As anyone who’s worked as an independent contractor can confirm, not all clients are equally timely when it comes to processing payments. While some clients wouldn’t dream of processing a payment late, others have no qualms about it whatsoever. Fortunately, in the vast majority of cases, late payments are the result of oversight and laziness as opposed to genuine malice. However, this doesn’t make them any less cumbersome for hard-working contractors. When dealing with late-paying clients, be advised that they probably aren’t going to realize their mistake without a little nudging. Of course, this isn’t to say that you should adopt an unpleasant or outright combative attitude when contacting them. For best results, utilize the following tips the next time you find yourself faced with a late payment.
Resend Your Invoice
A fair number of payments aren’t processed on time as a result of oversensitive spam filters preventing the delivery of invoices. With this in mind, make a point of immediately resending your invoice if a payment isn’t processed on the agreed-upon date. If you wish to confirm whether or not the message was received, consider flagging it prior to sending. As an added precaution, request that the recipient confirm that he or she received your message in the body of your email. Furthermore, to maintain an air of professionalism, take care to create your invoices using the Aynax.com free online estimate template.
Call Your Contact at the Company
In most cases, resending your invoice will do the trick, but should this fail to generate the desired results, simply get in touch with your contact at the company. Depending on how good this person is about responding to emails in a timely manner, you may want to simply call him or her. If he or she isn’t available when you call and doesn’t respond to your voicemail within 24 hours, call them again and send them an email. Repeat this process every 24 hours until you receive a response. Keep in mind that no matter how frustrated you become, it’s in your best interest to exercise caution and restraint when making your calls and composing your emails. In all likelihood, there’s a reasonable explanation for what’s happening, and giving off a combative vibe isn’t going to do you any favors with the client.

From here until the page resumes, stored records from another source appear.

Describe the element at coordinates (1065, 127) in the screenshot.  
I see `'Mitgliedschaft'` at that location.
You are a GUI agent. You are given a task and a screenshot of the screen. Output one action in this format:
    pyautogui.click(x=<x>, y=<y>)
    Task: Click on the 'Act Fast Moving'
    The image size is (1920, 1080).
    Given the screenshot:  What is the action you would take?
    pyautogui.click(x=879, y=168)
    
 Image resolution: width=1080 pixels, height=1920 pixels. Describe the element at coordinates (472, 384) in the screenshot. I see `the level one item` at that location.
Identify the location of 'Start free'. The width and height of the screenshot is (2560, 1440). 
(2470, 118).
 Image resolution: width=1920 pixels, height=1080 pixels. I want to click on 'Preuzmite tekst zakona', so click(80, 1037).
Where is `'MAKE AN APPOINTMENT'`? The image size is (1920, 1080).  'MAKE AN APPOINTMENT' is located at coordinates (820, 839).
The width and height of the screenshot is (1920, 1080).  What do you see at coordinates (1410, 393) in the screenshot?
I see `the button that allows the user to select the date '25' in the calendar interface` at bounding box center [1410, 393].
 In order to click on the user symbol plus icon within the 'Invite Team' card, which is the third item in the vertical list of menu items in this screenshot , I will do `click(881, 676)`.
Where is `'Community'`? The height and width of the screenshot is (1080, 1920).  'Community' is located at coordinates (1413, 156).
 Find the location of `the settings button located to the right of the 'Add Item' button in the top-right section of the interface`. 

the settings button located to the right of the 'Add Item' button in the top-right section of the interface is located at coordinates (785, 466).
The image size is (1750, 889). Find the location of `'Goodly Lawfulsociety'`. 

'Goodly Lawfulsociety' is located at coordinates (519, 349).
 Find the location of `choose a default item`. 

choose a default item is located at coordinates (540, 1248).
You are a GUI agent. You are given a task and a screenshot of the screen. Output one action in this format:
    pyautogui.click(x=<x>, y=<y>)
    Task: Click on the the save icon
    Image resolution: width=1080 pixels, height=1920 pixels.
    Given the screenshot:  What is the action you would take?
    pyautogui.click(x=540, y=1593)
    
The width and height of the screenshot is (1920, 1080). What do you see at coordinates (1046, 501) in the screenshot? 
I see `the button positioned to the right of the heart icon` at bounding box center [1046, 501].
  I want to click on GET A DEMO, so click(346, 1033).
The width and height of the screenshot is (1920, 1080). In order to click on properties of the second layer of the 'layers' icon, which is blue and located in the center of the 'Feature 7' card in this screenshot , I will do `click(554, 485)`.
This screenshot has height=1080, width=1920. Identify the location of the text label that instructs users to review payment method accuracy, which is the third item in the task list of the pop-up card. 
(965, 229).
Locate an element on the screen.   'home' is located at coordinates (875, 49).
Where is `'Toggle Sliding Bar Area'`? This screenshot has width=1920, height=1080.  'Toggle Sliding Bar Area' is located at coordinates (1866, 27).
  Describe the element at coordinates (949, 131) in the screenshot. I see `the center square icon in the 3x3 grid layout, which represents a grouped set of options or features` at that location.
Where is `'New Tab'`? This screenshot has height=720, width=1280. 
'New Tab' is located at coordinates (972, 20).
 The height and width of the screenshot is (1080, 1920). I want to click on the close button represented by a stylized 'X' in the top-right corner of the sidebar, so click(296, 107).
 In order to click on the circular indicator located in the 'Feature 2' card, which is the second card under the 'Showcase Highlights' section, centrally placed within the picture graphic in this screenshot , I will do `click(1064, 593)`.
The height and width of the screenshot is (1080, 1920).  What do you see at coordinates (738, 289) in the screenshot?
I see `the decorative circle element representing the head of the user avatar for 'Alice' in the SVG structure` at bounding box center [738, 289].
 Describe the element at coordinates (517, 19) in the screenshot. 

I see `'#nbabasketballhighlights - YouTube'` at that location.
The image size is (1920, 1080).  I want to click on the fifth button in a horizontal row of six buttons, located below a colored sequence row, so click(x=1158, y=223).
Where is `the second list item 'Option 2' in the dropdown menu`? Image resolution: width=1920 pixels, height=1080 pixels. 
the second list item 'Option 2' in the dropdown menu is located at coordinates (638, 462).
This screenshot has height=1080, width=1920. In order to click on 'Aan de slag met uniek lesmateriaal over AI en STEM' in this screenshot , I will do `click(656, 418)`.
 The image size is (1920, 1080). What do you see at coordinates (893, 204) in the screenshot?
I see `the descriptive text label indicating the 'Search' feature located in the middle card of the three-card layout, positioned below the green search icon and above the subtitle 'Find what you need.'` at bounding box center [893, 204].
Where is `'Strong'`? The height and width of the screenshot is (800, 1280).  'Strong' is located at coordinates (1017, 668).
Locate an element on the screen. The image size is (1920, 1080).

Withhold Future Work until You Receive Payment
If you don’t receive a response to your any of your inquires within one week, withhold any outstanding work until such time as you receive your payment. While it’s true that this may frustrate your client, you shouldn’t kowtow to someone who refuses to pay you on time or offer any sort of explanation as to why.
No contractor relishes having to deal with clients who don’t pay on time. Not only is contacting these individuals awkward for both parties, it’s also incredibly stressful for contractors who are worried about offending important clients. Fortunately, reaching out to late-paying clients doesn’t have to fill you with dread and/or put your professional relationships at risk. Armed with the tips discussed above, you’ll be able to collect delinquent payments without burning any professional bridges.